[Stored dataset items]
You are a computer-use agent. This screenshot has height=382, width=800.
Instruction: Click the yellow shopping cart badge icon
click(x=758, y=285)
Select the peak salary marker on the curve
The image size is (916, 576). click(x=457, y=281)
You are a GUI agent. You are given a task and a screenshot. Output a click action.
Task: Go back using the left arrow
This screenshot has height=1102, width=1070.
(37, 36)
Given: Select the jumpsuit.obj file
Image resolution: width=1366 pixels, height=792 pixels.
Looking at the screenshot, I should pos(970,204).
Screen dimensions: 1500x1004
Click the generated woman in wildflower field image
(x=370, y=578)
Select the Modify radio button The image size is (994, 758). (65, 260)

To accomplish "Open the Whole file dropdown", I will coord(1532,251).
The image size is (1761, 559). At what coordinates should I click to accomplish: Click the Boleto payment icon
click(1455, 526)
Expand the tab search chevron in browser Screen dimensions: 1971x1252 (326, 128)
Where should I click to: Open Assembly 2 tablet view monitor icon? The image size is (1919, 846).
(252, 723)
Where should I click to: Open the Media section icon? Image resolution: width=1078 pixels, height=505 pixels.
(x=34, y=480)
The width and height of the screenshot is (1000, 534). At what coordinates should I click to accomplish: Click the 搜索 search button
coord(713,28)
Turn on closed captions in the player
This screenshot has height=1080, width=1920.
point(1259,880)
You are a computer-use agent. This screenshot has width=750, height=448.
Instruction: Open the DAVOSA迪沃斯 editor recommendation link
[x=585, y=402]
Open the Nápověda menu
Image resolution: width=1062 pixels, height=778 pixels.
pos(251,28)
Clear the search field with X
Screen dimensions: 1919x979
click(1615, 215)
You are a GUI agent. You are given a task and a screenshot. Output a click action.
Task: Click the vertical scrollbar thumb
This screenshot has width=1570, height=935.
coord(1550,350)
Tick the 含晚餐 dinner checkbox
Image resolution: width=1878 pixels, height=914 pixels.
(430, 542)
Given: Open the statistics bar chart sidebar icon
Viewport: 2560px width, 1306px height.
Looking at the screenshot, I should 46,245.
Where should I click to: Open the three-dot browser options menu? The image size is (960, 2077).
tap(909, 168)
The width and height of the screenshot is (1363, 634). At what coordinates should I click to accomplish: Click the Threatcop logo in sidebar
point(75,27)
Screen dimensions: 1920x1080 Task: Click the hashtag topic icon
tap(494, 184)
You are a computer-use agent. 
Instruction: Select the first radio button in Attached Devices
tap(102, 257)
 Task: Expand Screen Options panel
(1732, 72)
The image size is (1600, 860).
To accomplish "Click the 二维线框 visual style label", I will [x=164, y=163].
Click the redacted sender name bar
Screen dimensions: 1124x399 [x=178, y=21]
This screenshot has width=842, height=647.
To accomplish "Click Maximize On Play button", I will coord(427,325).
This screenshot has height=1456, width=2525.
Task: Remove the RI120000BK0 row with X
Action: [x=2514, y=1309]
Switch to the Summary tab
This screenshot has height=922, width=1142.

**STATED GOAL**
Could you convert the listing lines starting at the line containing "I will coord(1532,251)." and ending at the line containing "tap(909, 168)" into a JSON list of strings, with one string per line and blank lines omitted?

**RIGHT ANSWER**
[
  "To accomplish \"Open the Whole file dropdown\", I will coord(1532,251).",
  "The image size is (1761, 559). At what coordinates should I click to accomplish: Click the Boleto payment icon",
  "click(1455, 526)",
  "Expand the tab search chevron in browser Screen dimensions: 1971x1252 (326, 128)",
  "Where should I click to: Open Assembly 2 tablet view monitor icon? The image size is (1919, 846).",
  "(252, 723)",
  "Where should I click to: Open the Media section icon? Image resolution: width=1078 pixels, height=505 pixels.",
  "(x=34, y=480)",
  "The width and height of the screenshot is (1000, 534). At what coordinates should I click to accomplish: Click the 搜索 search button",
  "coord(713,28)",
  "Turn on closed captions in the player",
  "This screenshot has height=1080, width=1920.",
  "point(1259,880)",
  "You are a computer-use agent. This screenshot has width=750, height=448.",
  "Instruction: Open the DAVOSA迪沃斯 editor recommendation link",
  "[x=585, y=402]",
  "Open the Nápověda menu",
  "Image resolution: width=1062 pixels, height=778 pixels.",
  "pos(251,28)",
  "Clear the search field with X",
  "Screen dimensions: 1919x979",
  "click(1615, 215)",
  "You are a GUI agent. You are given a task and a screenshot. Output a click action.",
  "Task: Click the vertical scrollbar thumb",
  "This screenshot has width=1570, height=935.",
  "coord(1550,350)",
  "Tick the 含晚餐 dinner checkbox",
  "Image resolution: width=1878 pixels, height=914 pixels.",
  "(430, 542)",
  "Given: Open the statistics bar chart sidebar icon",
  "Viewport: 2560px width, 1306px height.",
  "Looking at the screenshot, I should 46,245.",
  "Where should I click to: Open the three-dot browser options menu? The image size is (960, 2077).",
  "tap(909, 168)"
]